> **RECORDED DATA**
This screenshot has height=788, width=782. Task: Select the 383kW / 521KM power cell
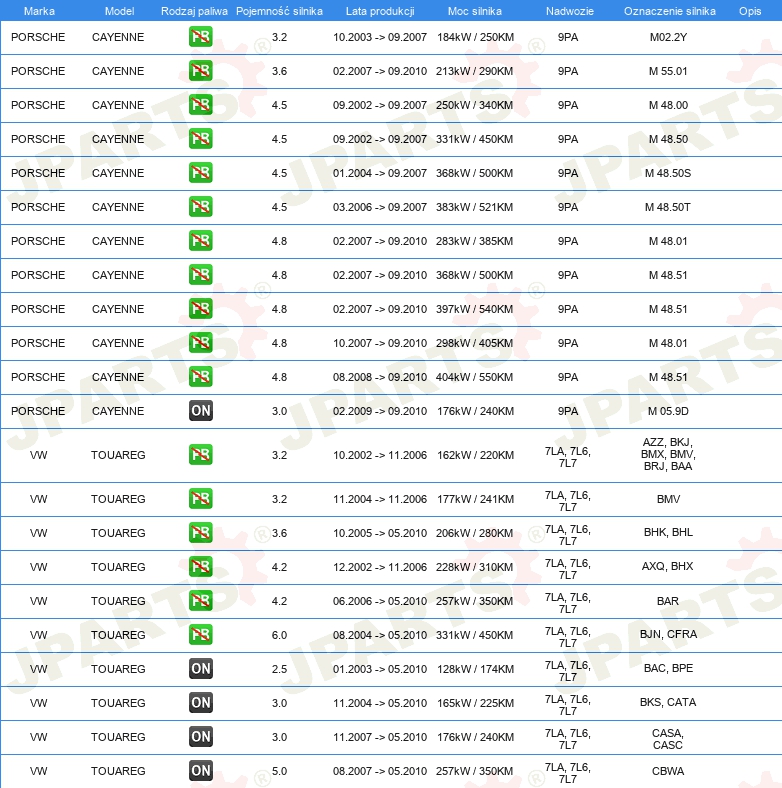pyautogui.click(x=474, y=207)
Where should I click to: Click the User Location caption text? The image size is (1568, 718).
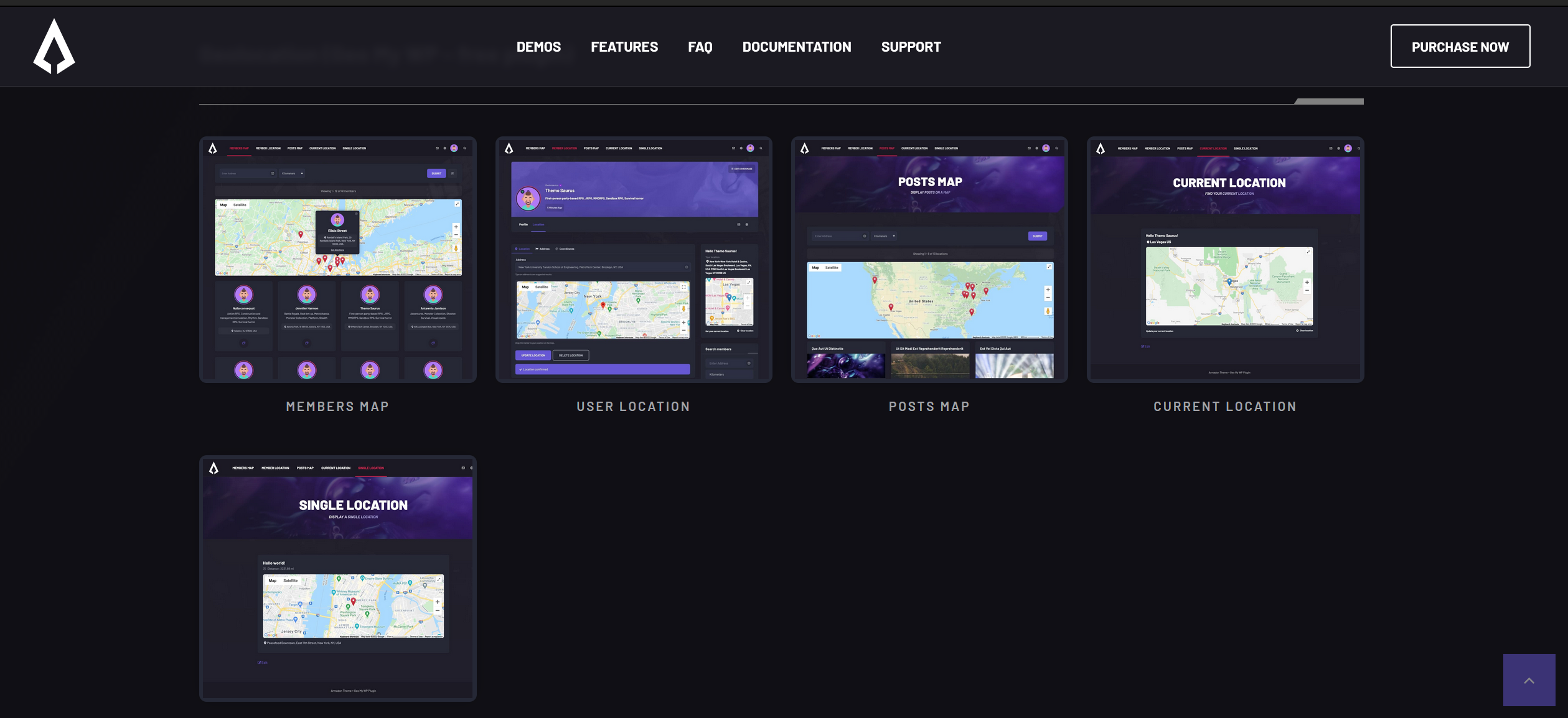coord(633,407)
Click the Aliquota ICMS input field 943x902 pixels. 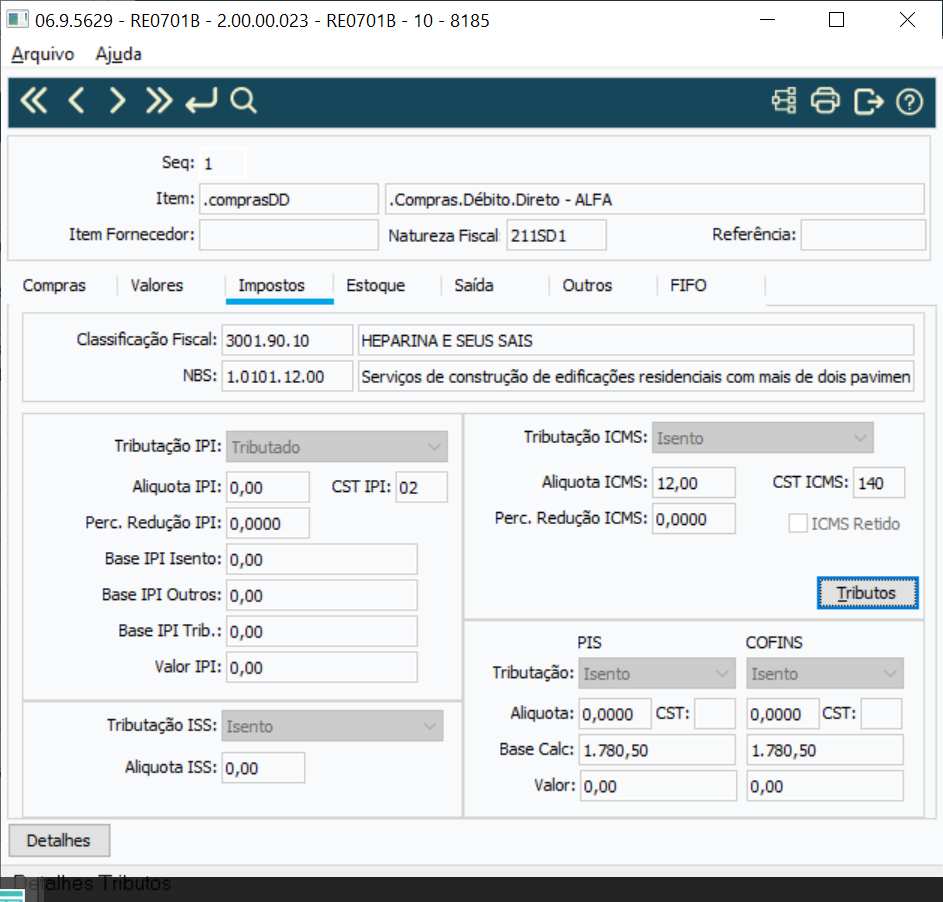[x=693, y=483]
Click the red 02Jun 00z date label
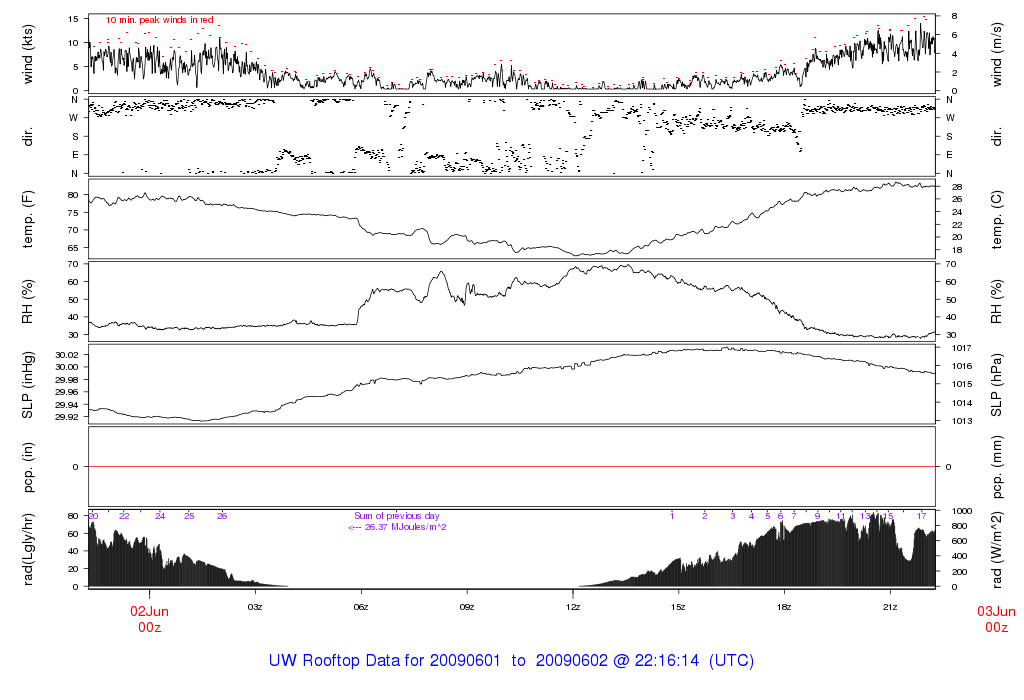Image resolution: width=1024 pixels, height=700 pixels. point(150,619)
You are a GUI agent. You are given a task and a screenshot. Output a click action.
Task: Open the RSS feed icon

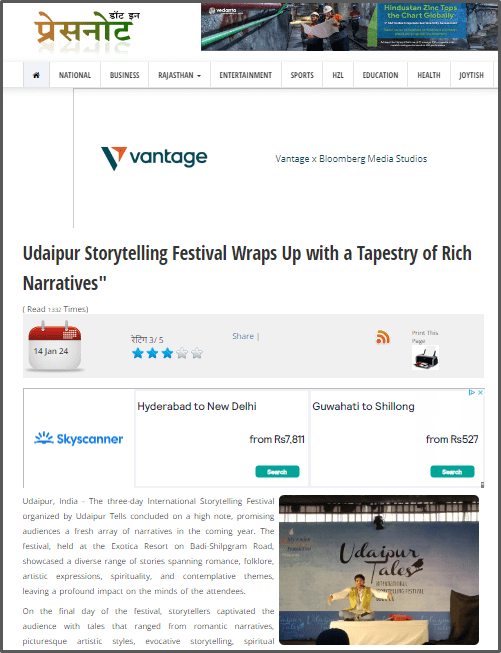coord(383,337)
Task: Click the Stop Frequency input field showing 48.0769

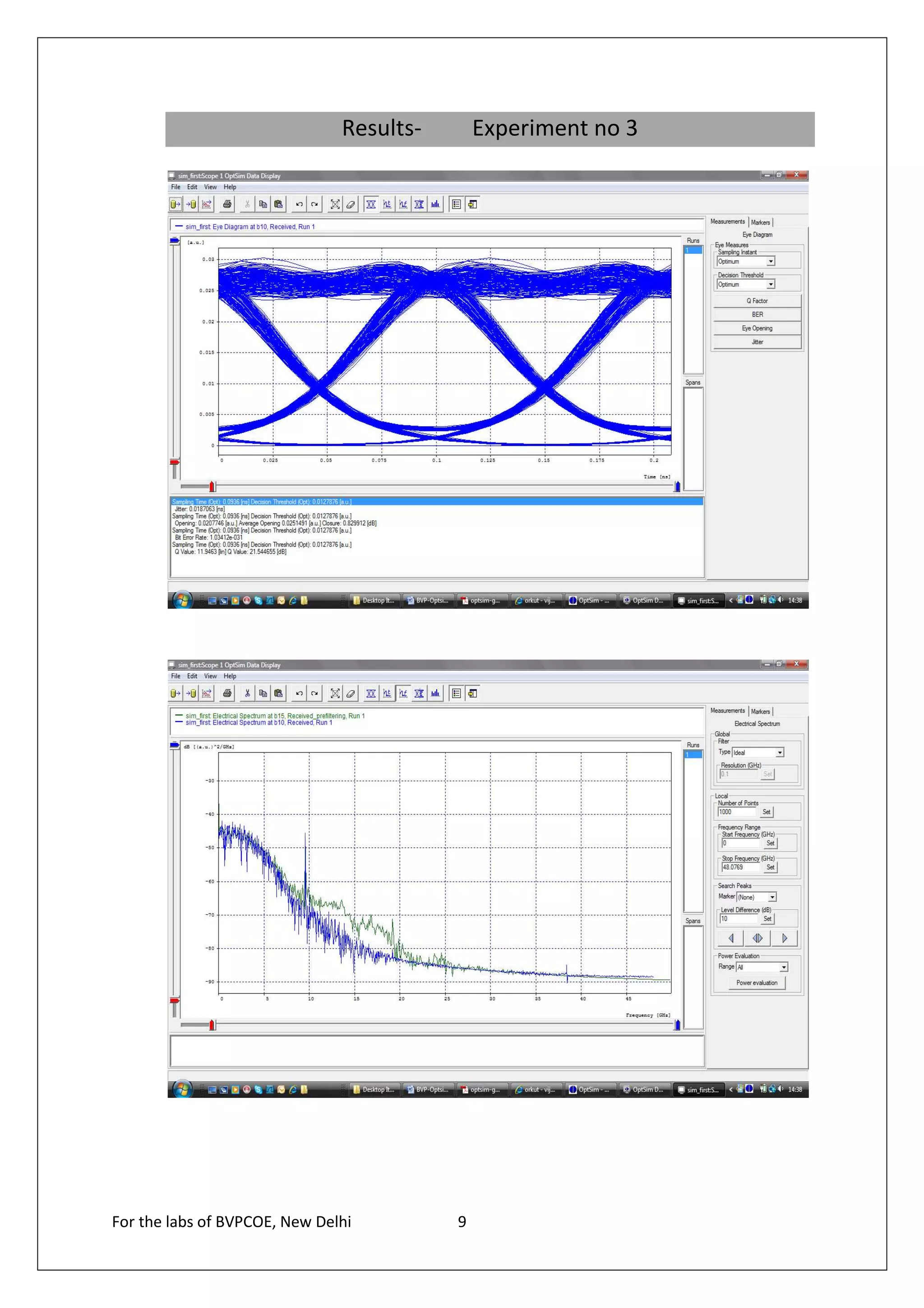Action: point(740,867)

> **SHORT EXERCISE**
Turn the records from the line containing "Task: Click the" through the end of the records into a JSON list of strings, one string per line, leaving out blank lines and pictures.

> **OUTPUT BELOW**
[
  "Task: Click the Stop Frequency input field showing 48.0769",
  "Action: point(740,867)"
]